[[ LISTED ENTRIES open ]]

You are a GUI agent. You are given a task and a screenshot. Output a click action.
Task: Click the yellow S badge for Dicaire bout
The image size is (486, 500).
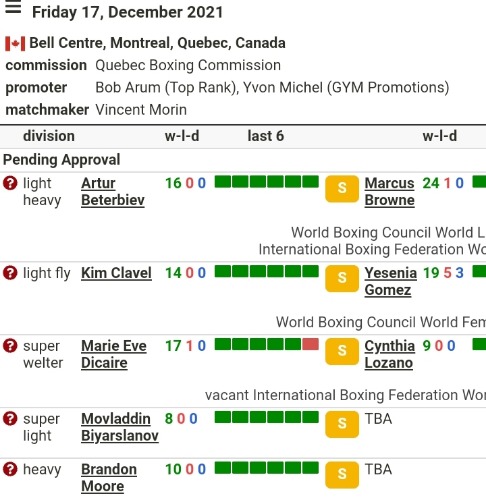(342, 351)
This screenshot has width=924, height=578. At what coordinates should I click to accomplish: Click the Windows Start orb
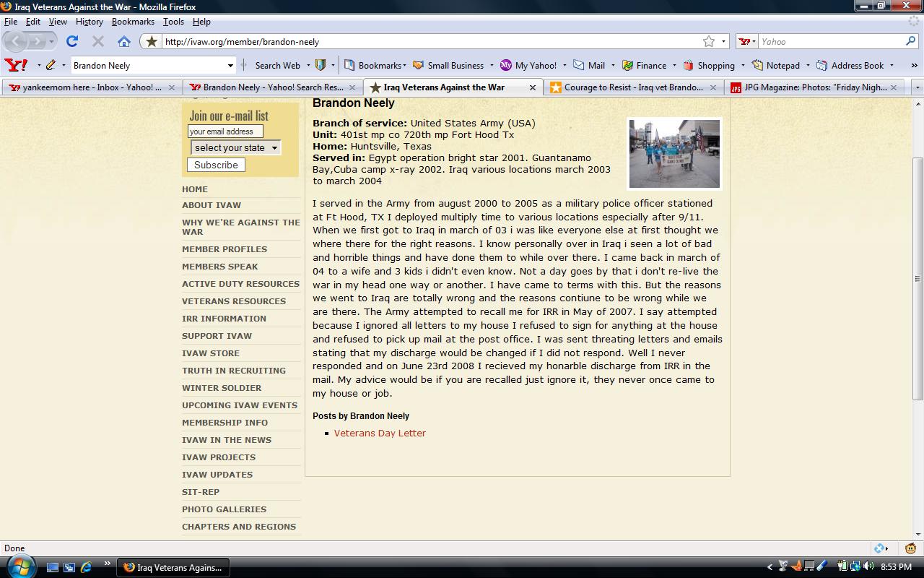click(19, 566)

[[ LISTED ENTRIES closed ]]

Output all the records, word for word, with no pictures in the copy.

You are a GUI agent. You are given a task and a screenshot. Output a click action.
Task: Click the yellow S badge for Dicaire bout
The image size is (486, 500).
(342, 351)
This screenshot has width=924, height=578. At what coordinates should I click to accomplish: Click the Windows Start orb
click(19, 566)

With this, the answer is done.